====== Data in this exercise

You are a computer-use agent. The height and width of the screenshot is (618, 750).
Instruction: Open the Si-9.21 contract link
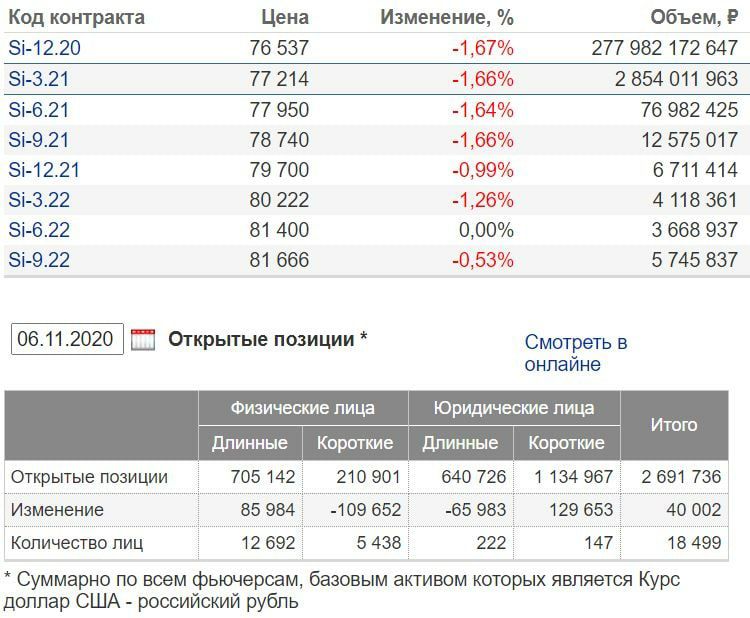click(x=39, y=140)
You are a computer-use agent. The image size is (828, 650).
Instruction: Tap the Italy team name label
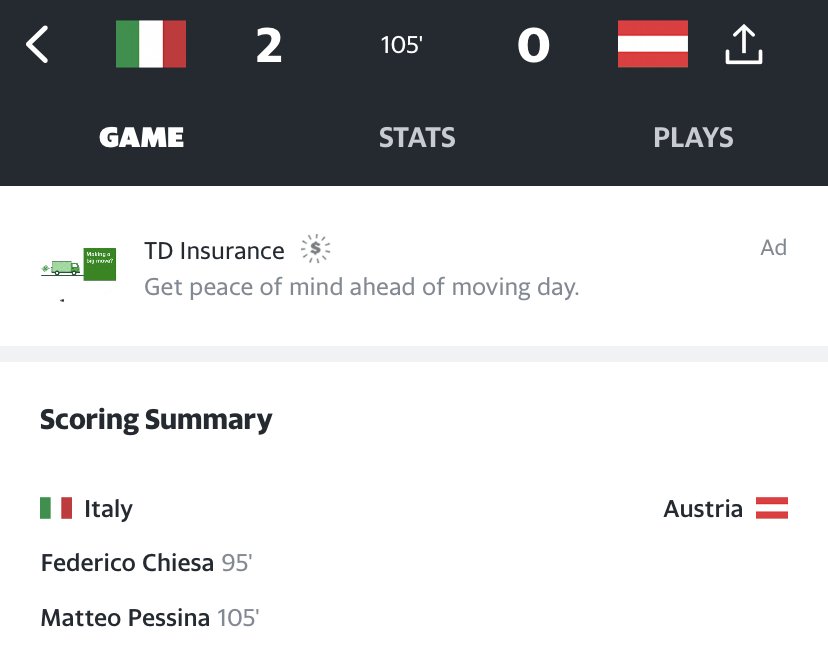point(108,509)
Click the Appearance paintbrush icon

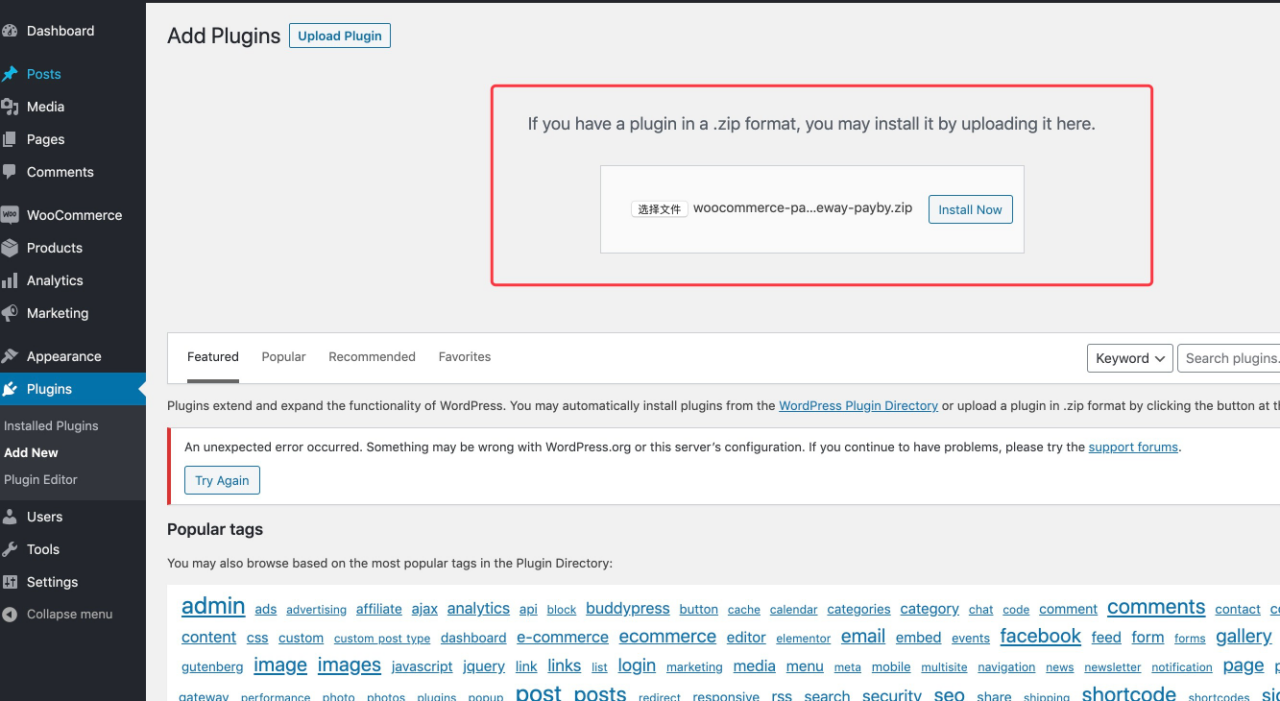(10, 357)
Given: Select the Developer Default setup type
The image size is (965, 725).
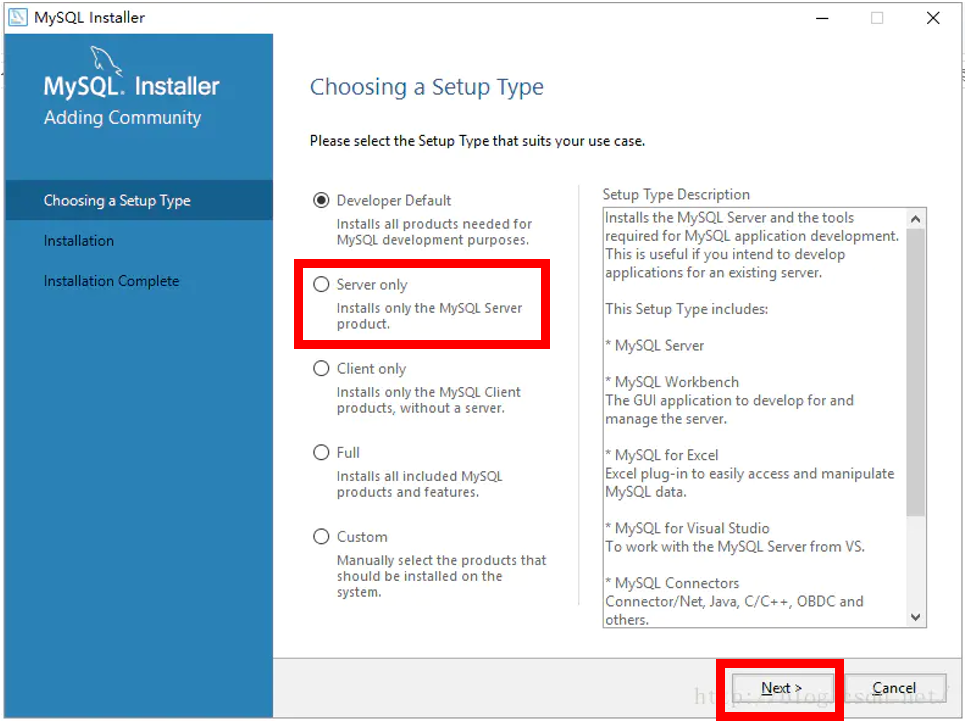Looking at the screenshot, I should (321, 200).
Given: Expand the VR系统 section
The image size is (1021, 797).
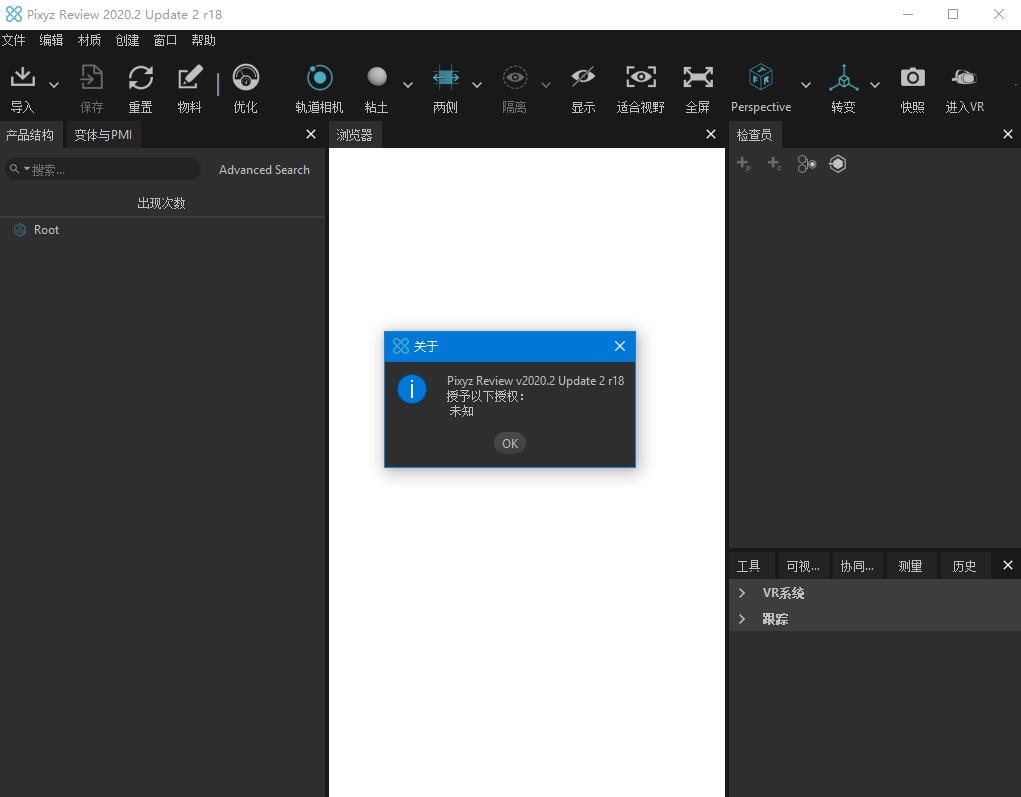Looking at the screenshot, I should tap(742, 593).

============

_Assignment_: How many lines in the records above hold the word "computer"? Give only the number.

_Reply to the task_: 2